● **ENTRIES SHOWN**
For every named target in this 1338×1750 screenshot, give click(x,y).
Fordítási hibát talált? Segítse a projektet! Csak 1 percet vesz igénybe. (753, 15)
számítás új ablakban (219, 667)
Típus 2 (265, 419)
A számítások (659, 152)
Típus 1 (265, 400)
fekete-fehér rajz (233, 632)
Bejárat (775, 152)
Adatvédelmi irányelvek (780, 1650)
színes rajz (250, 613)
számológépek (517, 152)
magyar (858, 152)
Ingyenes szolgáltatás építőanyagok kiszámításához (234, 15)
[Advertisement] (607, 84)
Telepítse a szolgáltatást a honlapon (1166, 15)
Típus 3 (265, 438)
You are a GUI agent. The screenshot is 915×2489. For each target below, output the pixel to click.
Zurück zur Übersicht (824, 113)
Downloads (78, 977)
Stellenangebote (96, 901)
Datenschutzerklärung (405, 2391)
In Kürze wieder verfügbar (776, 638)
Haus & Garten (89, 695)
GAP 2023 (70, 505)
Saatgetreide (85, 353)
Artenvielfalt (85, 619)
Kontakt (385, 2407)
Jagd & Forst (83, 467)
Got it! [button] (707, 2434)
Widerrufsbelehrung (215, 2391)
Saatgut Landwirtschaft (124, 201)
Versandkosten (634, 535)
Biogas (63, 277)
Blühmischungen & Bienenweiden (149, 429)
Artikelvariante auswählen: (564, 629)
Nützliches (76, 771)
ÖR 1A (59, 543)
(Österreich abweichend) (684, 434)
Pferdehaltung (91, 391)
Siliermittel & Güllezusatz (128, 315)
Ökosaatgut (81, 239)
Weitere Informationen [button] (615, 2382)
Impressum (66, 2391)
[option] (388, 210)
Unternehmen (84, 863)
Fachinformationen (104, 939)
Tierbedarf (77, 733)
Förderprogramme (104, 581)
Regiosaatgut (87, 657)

● **JOB**
Reproduce all of the material above, keeping every line and character unchanged.

● **EXERCISE OUTPUT**
For every named target in this 1338×1750 screenshot, give click(x,y).
Fordítási hibát talált? Segítse a projektet! Csak 1 percet vesz igénybe. (753, 15)
számítás új ablakban (219, 667)
Típus 2 (265, 419)
A számítások (659, 152)
Típus 1 (265, 400)
fekete-fehér rajz (233, 632)
Bejárat (775, 152)
Adatvédelmi irányelvek (780, 1650)
színes rajz (250, 613)
számológépek (517, 152)
magyar (858, 152)
Ingyenes szolgáltatás építőanyagok kiszámításához (234, 15)
[Advertisement] (607, 84)
Telepítse a szolgáltatást a honlapon (1166, 15)
Típus 3 (265, 438)
You are a GUI agent. The screenshot is 915×2489. For each target below, output the pixel to click.
Zurück zur Übersicht (824, 113)
Downloads (78, 977)
Stellenangebote (96, 901)
Datenschutzerklärung (405, 2391)
In Kürze wieder verfügbar (776, 638)
Haus & Garten (89, 695)
GAP 2023 (70, 505)
Saatgetreide (85, 353)
Artenvielfalt (85, 619)
Kontakt (385, 2407)
Jagd & Forst (83, 467)
Got it! [button] (707, 2434)
Widerrufsbelehrung (215, 2391)
Saatgut Landwirtschaft (124, 201)
Versandkosten (634, 535)
Biogas (63, 277)
Blühmischungen & Bienenweiden (149, 429)
Artikelvariante auswählen: (564, 629)
Nützliches (76, 771)
ÖR 1A (59, 543)
(Österreich abweichend) (684, 434)
Pferdehaltung (91, 391)
Siliermittel & Güllezusatz (128, 315)
Ökosaatgut (81, 239)
Weitere Informationen [button] (615, 2382)
Impressum (66, 2391)
[option] (388, 210)
Unternehmen (84, 863)
Fachinformationen (104, 939)
Tierbedarf (77, 733)
Förderprogramme (104, 581)
Regiosaatgut (87, 657)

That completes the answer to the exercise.